Unfortunately, my family had chosen the loser in the VHS/Betamax video battle, so I’m no longer able to watch my video. I live in hope that one day I’ll find a working Betamax video player that does not cost a fortune, or is not sitting in a museum somewhere!
Those of you who are familiar with my writing, will know how having Mr. Geldof living nearby influenced my teenage years. However, you may not be aware of how far-reaching that influence became . I think describing my behaviour around that time as “obsessive” would not be an understatement. How many 14 year olds do you know who would spend hours creating a replica of the Band Aid line up out of wooden peg dolls??? All worth it though, when it won first prize a few months later at the Geldofs’ summer fête, and I was congratulated by Bob himself!

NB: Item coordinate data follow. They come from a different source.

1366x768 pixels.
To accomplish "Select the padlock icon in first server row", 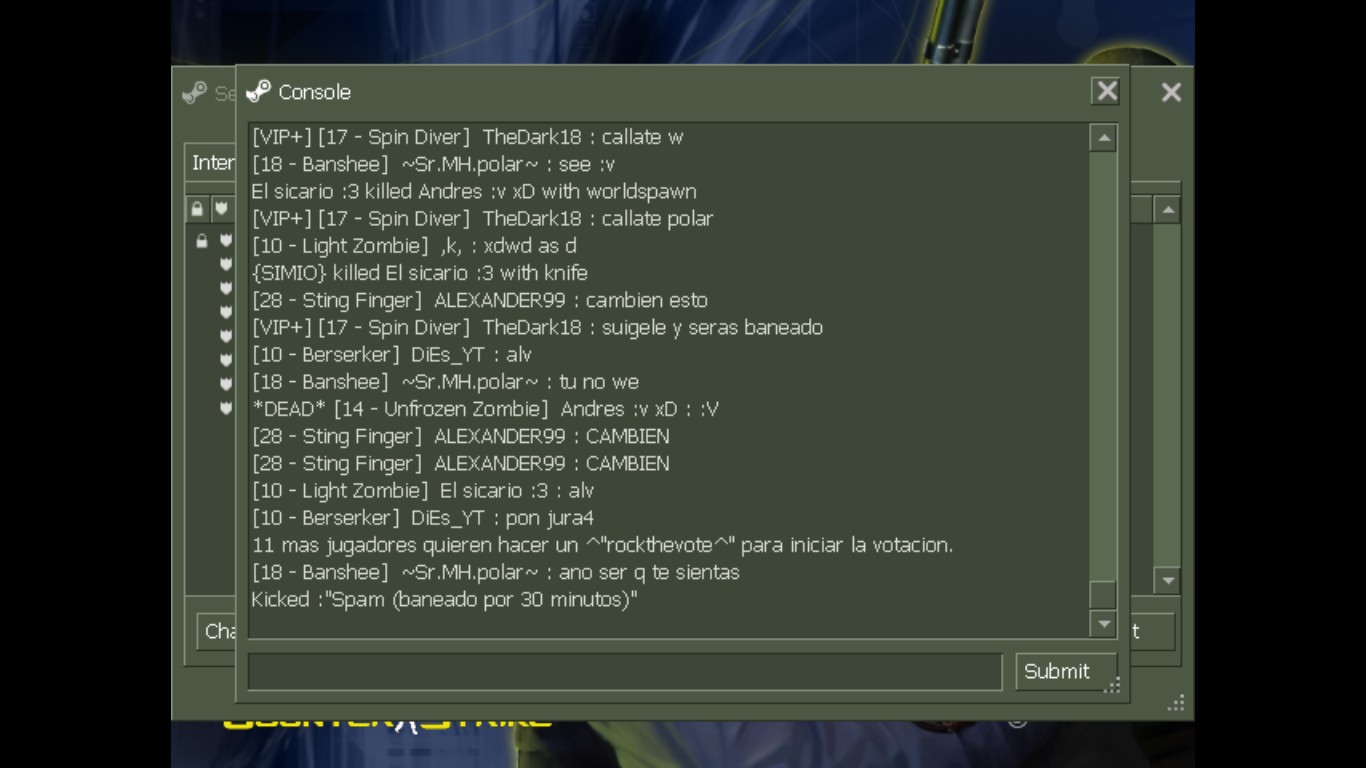I will pos(201,241).
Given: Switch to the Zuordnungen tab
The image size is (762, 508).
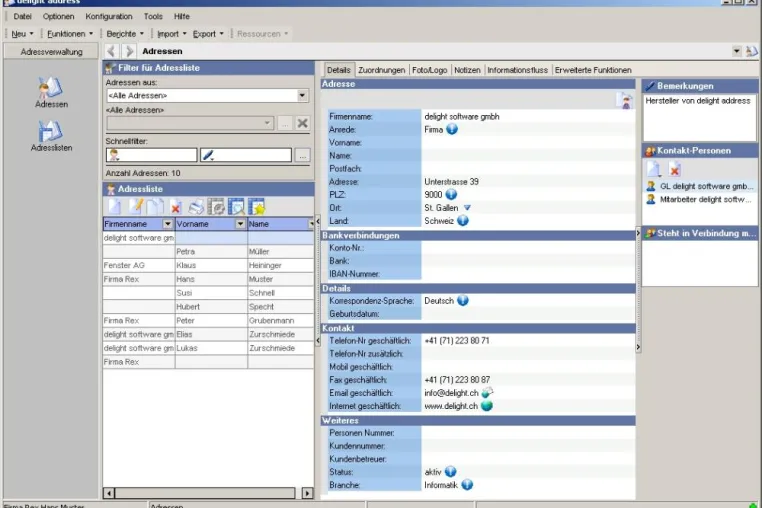Looking at the screenshot, I should pos(381,70).
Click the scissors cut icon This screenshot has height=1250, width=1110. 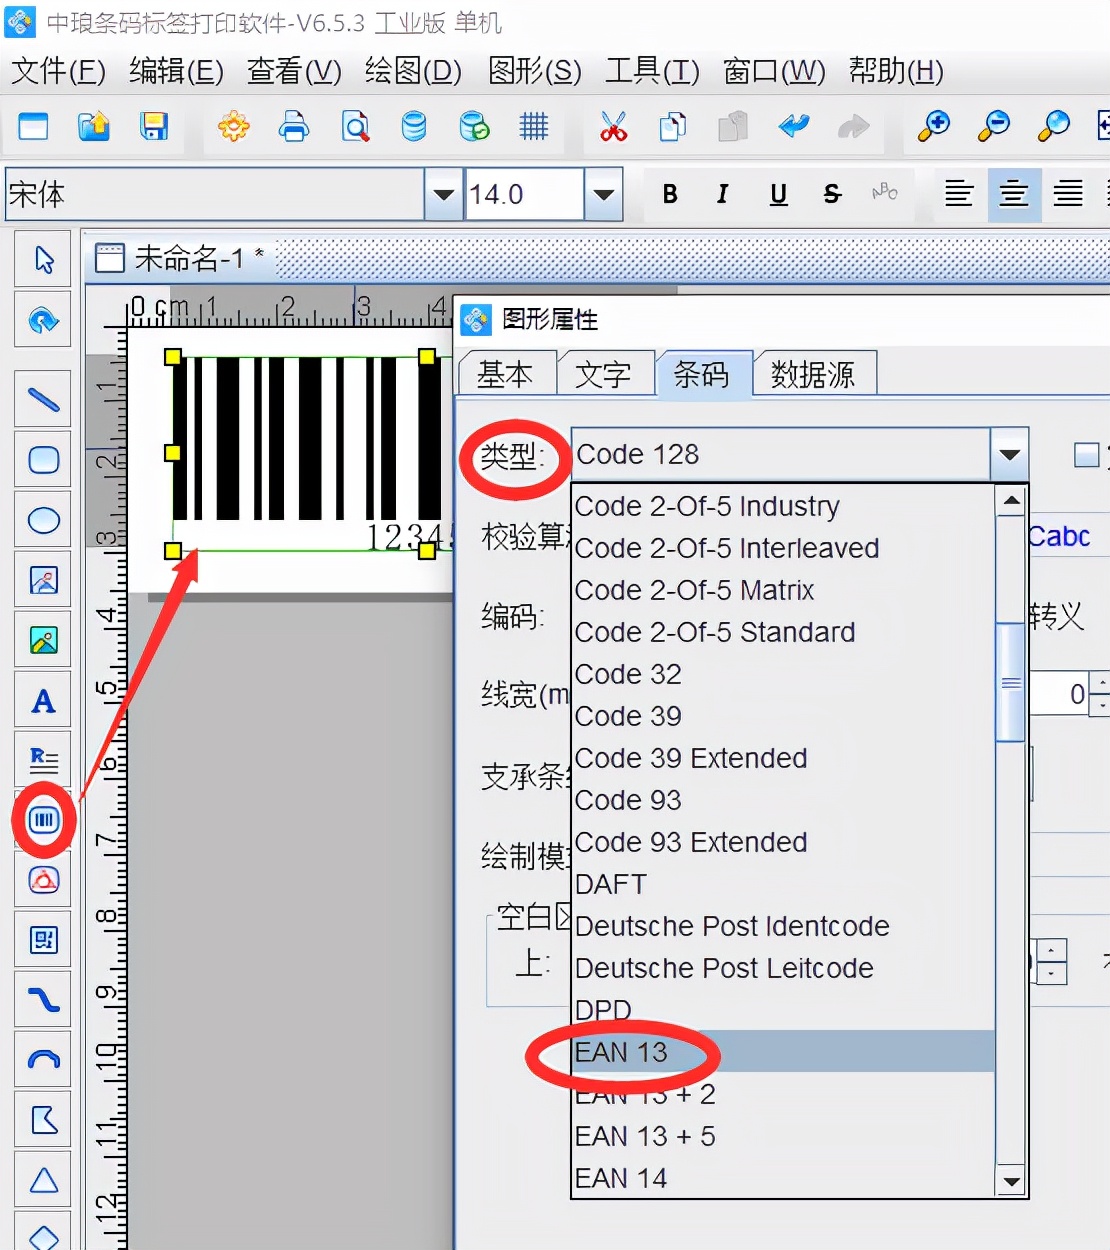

My obsession did have a less flippant side though, when it came to the Band Aid single itself. This manifested itself in me organising a petition, calling for Margaret Thatcher’s government to waive the VAT on the single. Remember, this was 1984, so no clicking online to “sign” a petition. I spent a week approaching strangers in Canterbury city centre and my home town of Faversham, as well as canvassing signatures at school, until I finally had over a thousand signatures, which I then sent to the Iron Lady.
The letter opposite was the reply I received from HM Customs & Excise in February 1985, in response to the petition. A long-winded way of saying “No”, the contents of it are summed up in its second paragraph: “The suggestion that either VAT should not be levied or that an amount equivalent to the VAT should be contributed to the relief has been given very careful consideration by the Government but the conclusion reached is that it would be neither possible in practice – nor indeed right – to treat this fund-raising operation as a one-off case…If the principle of relief was extended generally, it would lead to a major commitment of taxpayers’ money which would have to be recouped by increases in taxation elsewhere.”
Thankfully, today’s recording will not be subject to such draconian judgement. Chancellor George Osborne confirmed this morning that VAT will be waived on the Band Aid 30 single, meaning every penny raised will go towards fighting the Ebola virus. With that in mind, I will again be one of the first in line to buy the single, even if it means having to watch the X Factor on Sunday night, when the single has its world premiere. The lengths I go to for Sir Bob!